Living with arthritis I know that fatigue is a massive issue for me and many others. Often people think pain is the worst symptom for my RA but some days I find myself cursing at the fatigue more. I saw a few presentations focused on fatigue and what is crucial to treat it is losing weight and stop smoking. Your medications work better, you lower inflammation, it fights depression and attends to so many other aspects of living with rheumatoid arthritis. Rheumatologists however have a hard time prescribing what is right for patients to lose weight. I found valuable resources through education sessions taught by The Arthritis Society at the Mary Pack Arthritis Center when I was looking to learn to exercise and lose weight with rheumatoid arthritis. I furthered that information by participating in Arthritis Research Canada’s studies and reading from reliable sources like Creaky Joints or Healthline.
I would like to personally back up this research having lost 60 lbs which improved my rheumatoid arthritis tremendously. It didn’t cure me but it sure helped significantly in how I live a better life today with rheumatoid arthritis.
For further information about this please watch Cheryl Koehn from Arthritis Consumer Experts interview with Dr. Susan Bartlett from the University of McGill on her work with fatigue and inflammatory arthritis here.
I had the opportunity to interview for Arthritis Broadcast Network and attend a workshop by a rheumatologist/pain specialist from McGil Universityl about arthritis and medical cannabis.

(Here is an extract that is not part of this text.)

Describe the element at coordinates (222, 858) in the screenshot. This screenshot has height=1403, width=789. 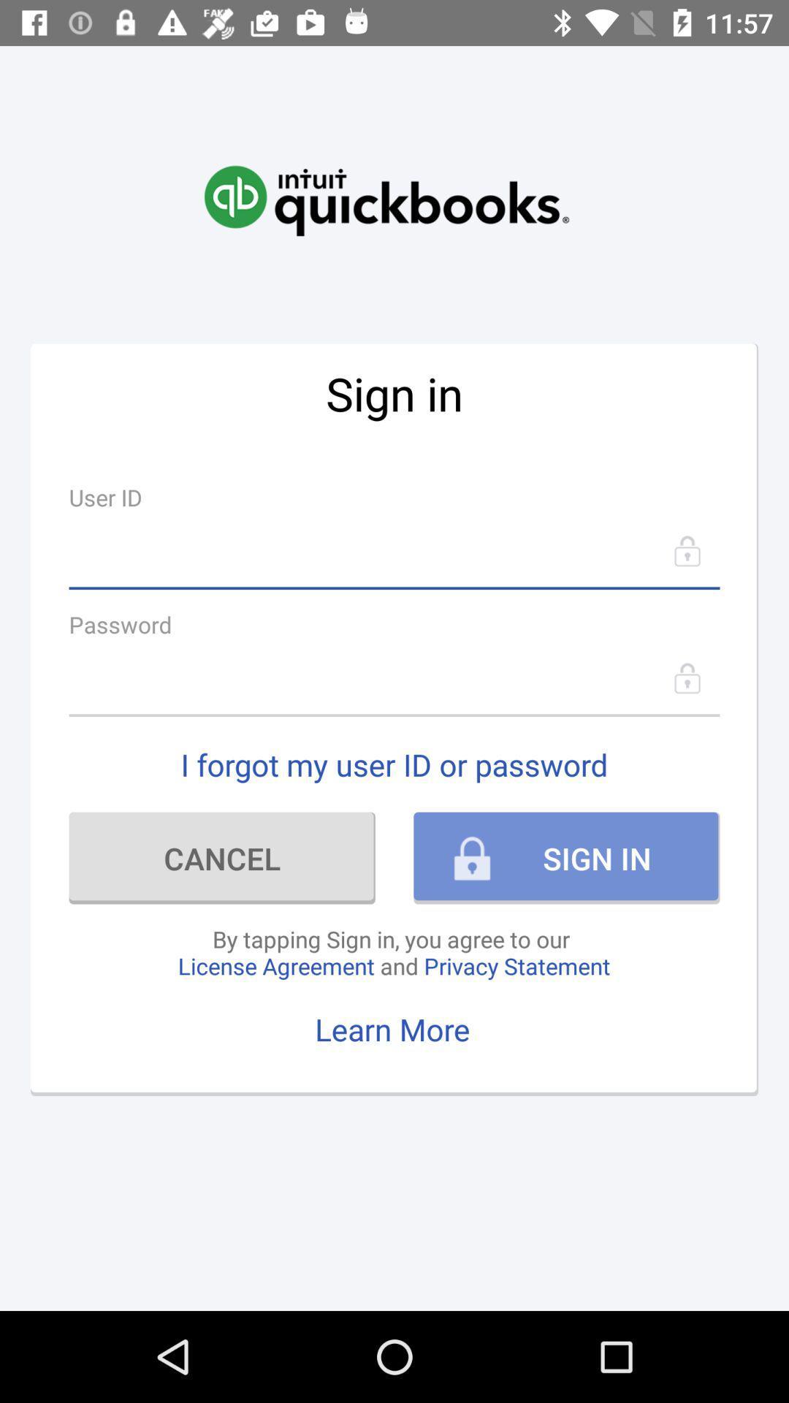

This is a topic I get asked a lot about and see frequently asked in arthritis communities – mostly does it work, what strains are best, does it reduce inflammation, what dosage to use, what is the fastest way to absorb it.
Unfortunately, a lot of the questions patients have aren’t being answered because there is
still a definite need for for more research in this field.
They are definitely trying to stress patients to purchase from a licensed professional due to
contamination of the product with heavy metals like lead. The fastest way to absorb is
through smoking but not recommended by rheumatologists because it is still smoking, so
it’s not good for you. Some food for thought.
For more information I invite you to watch my interview with Dr. Mary-Ann Fitzcharles here.
For further information on medical cannabis in Canada click here.
My Message To My Readers
Become involved in research, recruitment is an issue but absolutely needed to get accurate results. Answers lie in research and change can only happen with your participation and fundraising. There is hope.